Que se acuse a alguien de blanquear al fascismo por charlar con un adversario político o de blanquear a ETA por salir en un vídeo junto a otros diputados denota una comprensión muy peligrosa de lo político, porque supone extender el terreno de la discrepancia política a aspectos a los que jamás debería aplicarse. Aristóteles decía que el fundamento de la polis, de la comunidad, es la amistad. Negar a los otros la categoría de “amigo”, en ese sentido aristotélico de “conciudadano”, implica cavar un foso en el corazón de la sociedad y pasar a entender la política en los términos Smichttianos de “amigo-enemigo”. El otro no uno de los míos que piensa diferente, sino un traidor que no pertenece a mi grupo. No es que no piense o actúe igual, es que cualquier cosa que piense o pretenda perseguirá, por su propia naturaleza de enemigo, destruirme. Es esencialmente impuro, y cualquier contacto con él, incluso el mero contacto social, contamina. 

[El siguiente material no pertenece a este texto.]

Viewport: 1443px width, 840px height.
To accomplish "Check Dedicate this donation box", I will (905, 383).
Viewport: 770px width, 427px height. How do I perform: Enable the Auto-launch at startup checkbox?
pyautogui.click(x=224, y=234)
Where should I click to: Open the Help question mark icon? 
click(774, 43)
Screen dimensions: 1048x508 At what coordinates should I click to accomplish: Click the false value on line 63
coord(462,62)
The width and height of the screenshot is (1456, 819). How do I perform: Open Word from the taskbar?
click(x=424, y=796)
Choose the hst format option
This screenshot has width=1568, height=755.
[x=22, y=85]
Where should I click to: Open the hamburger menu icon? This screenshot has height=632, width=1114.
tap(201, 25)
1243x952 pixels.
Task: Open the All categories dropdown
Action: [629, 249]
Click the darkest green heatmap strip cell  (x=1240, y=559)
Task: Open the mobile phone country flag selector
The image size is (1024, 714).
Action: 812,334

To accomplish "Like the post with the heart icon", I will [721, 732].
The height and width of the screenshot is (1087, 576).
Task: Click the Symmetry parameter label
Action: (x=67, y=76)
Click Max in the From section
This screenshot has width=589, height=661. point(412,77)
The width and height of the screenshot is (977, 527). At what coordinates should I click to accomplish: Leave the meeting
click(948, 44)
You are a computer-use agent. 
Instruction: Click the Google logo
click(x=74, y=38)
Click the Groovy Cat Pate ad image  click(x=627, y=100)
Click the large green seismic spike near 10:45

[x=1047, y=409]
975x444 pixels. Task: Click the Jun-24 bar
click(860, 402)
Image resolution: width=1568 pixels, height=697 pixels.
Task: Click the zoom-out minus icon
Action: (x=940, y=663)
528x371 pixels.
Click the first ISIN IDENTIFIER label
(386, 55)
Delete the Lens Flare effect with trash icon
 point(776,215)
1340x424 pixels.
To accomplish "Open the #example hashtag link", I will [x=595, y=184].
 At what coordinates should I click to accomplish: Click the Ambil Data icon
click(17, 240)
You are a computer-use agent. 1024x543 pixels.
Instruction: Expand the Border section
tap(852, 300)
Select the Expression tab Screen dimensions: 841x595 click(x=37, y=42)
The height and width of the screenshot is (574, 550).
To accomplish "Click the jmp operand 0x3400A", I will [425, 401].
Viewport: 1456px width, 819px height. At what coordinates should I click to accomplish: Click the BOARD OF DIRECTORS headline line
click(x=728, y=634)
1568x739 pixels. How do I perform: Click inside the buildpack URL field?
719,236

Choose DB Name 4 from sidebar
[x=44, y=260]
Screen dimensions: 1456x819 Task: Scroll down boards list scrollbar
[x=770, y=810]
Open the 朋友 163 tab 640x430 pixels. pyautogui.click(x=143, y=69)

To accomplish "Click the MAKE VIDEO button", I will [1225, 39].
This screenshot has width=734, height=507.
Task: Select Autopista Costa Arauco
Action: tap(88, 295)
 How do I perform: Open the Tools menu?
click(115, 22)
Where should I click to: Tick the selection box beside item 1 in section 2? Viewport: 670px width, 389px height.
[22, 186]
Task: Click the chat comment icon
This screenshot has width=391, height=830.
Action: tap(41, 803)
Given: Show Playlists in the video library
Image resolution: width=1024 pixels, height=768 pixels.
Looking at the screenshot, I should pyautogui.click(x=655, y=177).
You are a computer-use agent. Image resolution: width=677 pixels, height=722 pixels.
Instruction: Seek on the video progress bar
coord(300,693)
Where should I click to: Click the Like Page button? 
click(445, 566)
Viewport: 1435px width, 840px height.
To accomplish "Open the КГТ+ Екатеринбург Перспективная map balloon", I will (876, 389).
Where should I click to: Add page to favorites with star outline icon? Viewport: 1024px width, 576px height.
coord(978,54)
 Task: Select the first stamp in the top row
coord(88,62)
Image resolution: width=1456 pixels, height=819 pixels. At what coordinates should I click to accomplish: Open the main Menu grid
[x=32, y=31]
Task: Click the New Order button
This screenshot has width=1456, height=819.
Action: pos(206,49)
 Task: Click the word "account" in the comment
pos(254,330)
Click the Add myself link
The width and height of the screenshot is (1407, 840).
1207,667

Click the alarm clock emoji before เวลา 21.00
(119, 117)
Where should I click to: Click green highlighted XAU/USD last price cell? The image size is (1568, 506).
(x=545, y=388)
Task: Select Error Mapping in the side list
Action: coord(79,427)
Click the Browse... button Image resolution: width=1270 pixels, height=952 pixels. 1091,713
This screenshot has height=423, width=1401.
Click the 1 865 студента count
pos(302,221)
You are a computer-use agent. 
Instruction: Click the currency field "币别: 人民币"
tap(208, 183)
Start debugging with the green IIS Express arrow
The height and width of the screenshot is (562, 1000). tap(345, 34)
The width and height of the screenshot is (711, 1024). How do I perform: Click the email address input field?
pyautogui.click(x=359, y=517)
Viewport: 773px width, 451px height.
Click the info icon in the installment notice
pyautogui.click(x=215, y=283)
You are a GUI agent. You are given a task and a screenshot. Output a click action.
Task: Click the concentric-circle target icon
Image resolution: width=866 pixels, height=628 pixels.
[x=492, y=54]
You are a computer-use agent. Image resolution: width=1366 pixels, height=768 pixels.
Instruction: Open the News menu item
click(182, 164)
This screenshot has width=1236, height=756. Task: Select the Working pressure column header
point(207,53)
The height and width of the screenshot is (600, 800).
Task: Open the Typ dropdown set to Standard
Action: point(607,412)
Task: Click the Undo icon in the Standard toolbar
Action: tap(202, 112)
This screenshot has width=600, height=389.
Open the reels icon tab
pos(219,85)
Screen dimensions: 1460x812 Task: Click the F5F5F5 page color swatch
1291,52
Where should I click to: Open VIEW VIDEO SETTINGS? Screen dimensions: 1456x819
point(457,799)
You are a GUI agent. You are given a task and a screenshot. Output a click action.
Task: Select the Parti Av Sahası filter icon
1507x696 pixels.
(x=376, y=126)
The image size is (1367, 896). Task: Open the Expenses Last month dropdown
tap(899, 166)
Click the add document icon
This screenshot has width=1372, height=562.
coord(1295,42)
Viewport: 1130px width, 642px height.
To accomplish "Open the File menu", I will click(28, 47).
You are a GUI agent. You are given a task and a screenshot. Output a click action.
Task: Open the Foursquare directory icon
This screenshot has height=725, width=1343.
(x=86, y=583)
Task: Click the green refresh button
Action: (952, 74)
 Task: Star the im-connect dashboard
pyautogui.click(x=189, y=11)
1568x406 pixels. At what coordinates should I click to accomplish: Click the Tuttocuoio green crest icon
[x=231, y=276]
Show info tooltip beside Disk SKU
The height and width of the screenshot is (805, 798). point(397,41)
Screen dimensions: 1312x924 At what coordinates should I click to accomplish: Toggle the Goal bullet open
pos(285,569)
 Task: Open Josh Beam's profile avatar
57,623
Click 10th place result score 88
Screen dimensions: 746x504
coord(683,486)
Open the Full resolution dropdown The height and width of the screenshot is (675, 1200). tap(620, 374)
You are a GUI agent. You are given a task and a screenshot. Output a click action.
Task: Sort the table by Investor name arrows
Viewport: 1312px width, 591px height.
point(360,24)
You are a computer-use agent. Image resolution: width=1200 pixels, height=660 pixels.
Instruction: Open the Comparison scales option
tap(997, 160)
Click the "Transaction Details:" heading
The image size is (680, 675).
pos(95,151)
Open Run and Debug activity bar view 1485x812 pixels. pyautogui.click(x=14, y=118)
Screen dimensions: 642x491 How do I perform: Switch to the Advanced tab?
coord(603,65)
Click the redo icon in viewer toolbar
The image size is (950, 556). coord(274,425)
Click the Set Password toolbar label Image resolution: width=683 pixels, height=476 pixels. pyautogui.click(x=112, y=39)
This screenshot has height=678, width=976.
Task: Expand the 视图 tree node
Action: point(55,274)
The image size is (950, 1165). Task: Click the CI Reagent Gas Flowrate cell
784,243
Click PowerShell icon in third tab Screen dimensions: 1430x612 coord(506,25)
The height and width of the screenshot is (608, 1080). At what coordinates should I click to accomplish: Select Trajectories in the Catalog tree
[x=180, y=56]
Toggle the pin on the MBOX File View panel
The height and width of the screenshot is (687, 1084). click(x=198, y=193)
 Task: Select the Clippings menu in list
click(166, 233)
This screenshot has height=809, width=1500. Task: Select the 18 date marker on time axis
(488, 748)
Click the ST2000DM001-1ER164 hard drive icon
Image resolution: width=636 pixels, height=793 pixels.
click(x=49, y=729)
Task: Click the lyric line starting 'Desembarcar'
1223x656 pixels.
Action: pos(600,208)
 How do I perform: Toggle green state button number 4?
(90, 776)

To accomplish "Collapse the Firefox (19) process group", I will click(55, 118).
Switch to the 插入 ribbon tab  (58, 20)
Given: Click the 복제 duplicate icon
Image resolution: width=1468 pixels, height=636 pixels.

Todas esas distinciones teóricas más o menos abstrusas las atrapa intuitivamente la inmensa mayoría de la gente de a pie cuando, hastiada de tanto encono y de tanta inquina en el hemiciclo, solicita que la crispación desaparezca y que las legítimas discrepancias políticas no desemboquen en enfrentamientos cainitas ni en descalificaciones morales de baja estofa. La alternativa de Roberto Uriarte, en la que cabían todos, apuntaba en un sentido inmejorable. A algunos de nuestros “representantes” les ha durado diez minutos exactos. Ya nos advirtió sobre ellos, sobre los puros y sin mácula, el gran Umberto Eco: “Huye, Adso, de los profetas y de los que están dispuestos a morir por la verdad, porque suelen provocar también la muerte de muchos otros, a menudo antes que la propia, y a veces en lugar de la propia”. No estamos ni de lejos en ese escenario, pero nunca está de más recordar las razones por las que desconfiar de la resplandeciente perfección de los impecables.